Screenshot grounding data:
★ ★ ★ ★

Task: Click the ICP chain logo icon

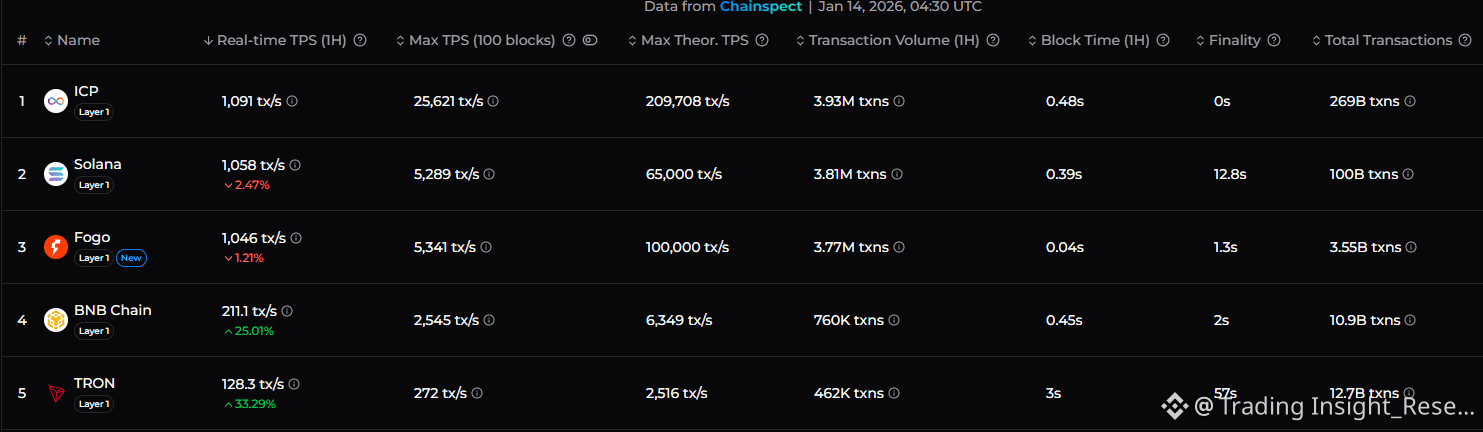Action: 56,101
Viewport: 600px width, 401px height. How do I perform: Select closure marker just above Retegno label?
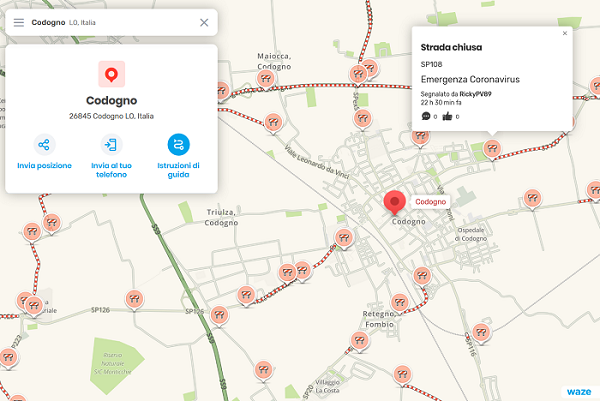(400, 301)
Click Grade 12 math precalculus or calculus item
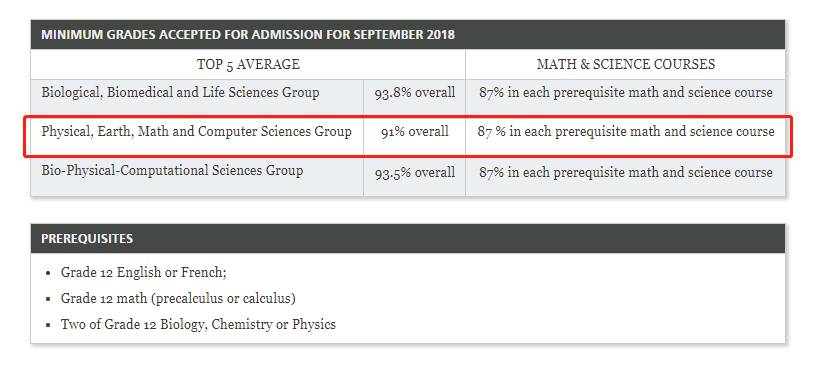 [178, 299]
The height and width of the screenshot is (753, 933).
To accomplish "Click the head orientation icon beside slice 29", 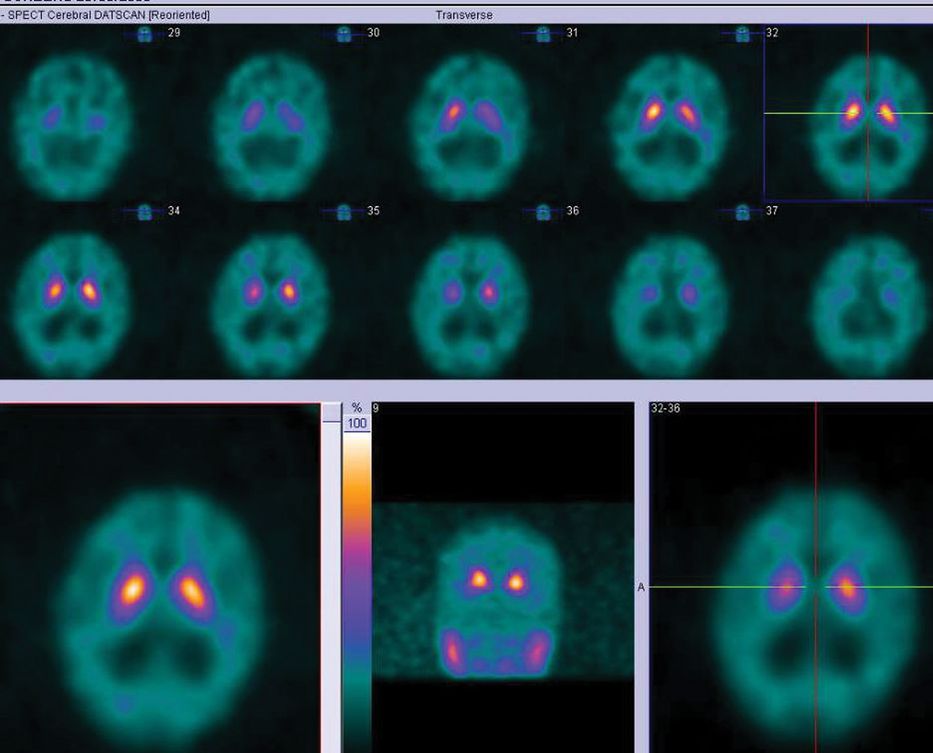I will 145,35.
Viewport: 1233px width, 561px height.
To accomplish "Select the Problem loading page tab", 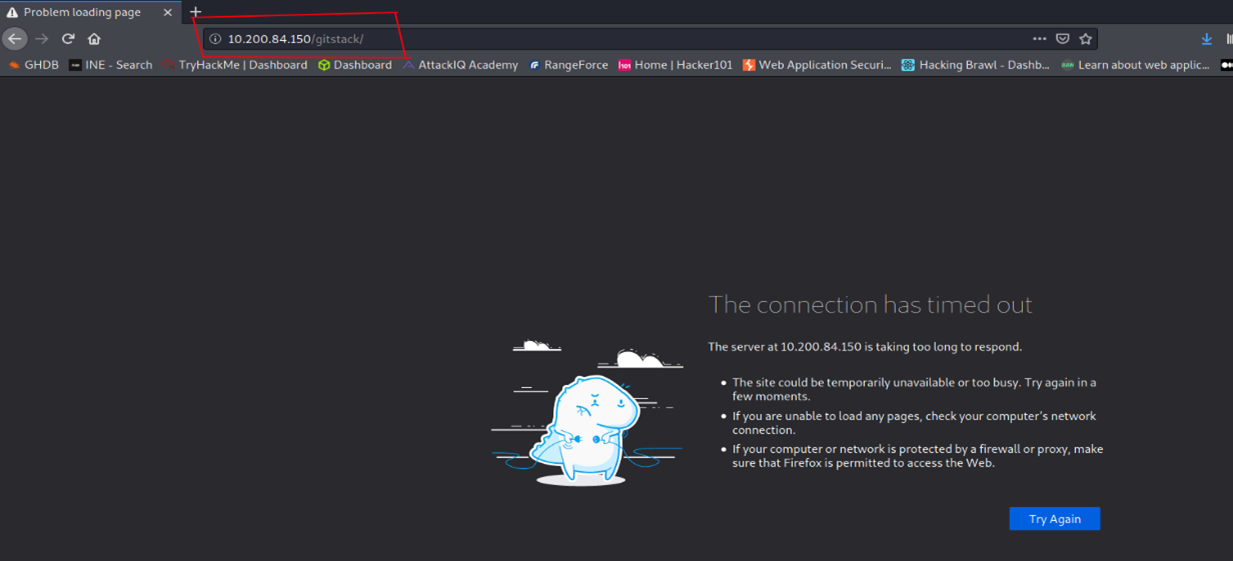I will 82,13.
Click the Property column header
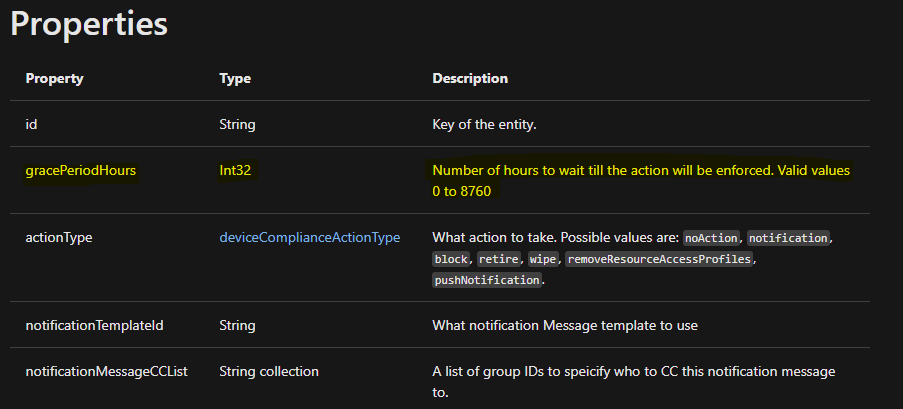This screenshot has width=903, height=409. (54, 78)
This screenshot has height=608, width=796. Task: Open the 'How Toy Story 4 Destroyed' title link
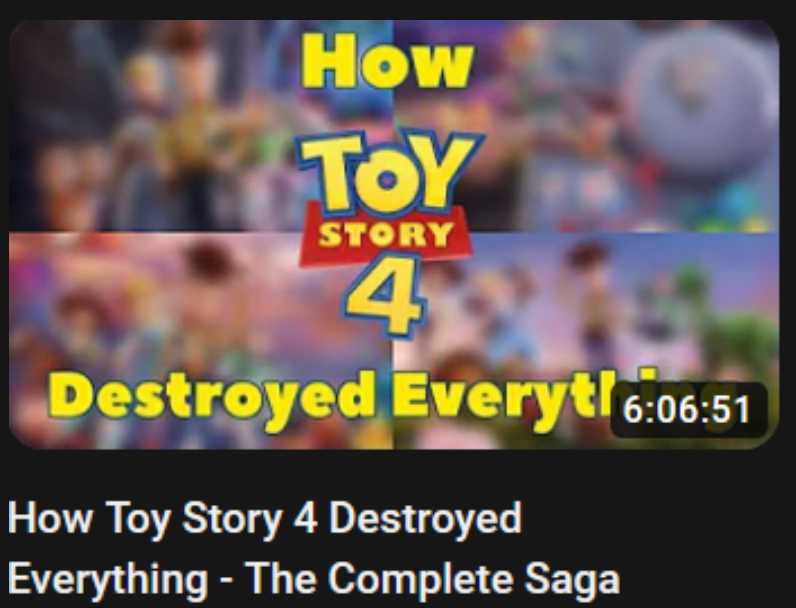pos(265,518)
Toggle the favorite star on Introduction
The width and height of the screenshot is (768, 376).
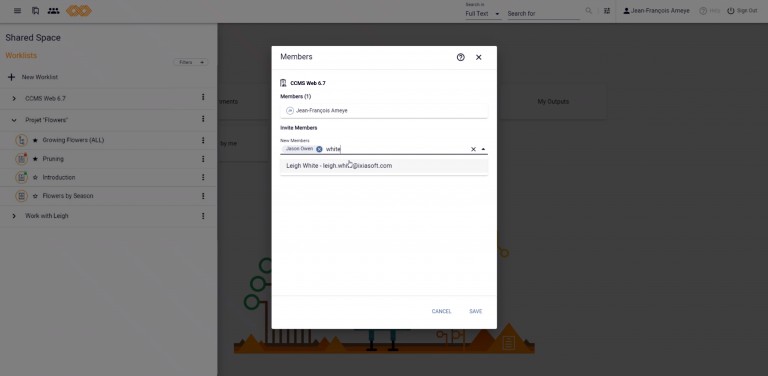point(35,177)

★ ★ ★ ★

Activity:
Would you transcribe exactly, and only, the lines from the one containing "Click the Property column header" through the last line of the records above, both included, leaving out the pictures?

Result for this task:
Click the Property column header
This screenshot has width=903, height=409. (54, 78)
This screenshot has height=608, width=796. Task: Open the 'How Toy Story 4 Destroyed' title link
pos(265,518)
Toggle the favorite star on Introduction
The width and height of the screenshot is (768, 376).
point(35,177)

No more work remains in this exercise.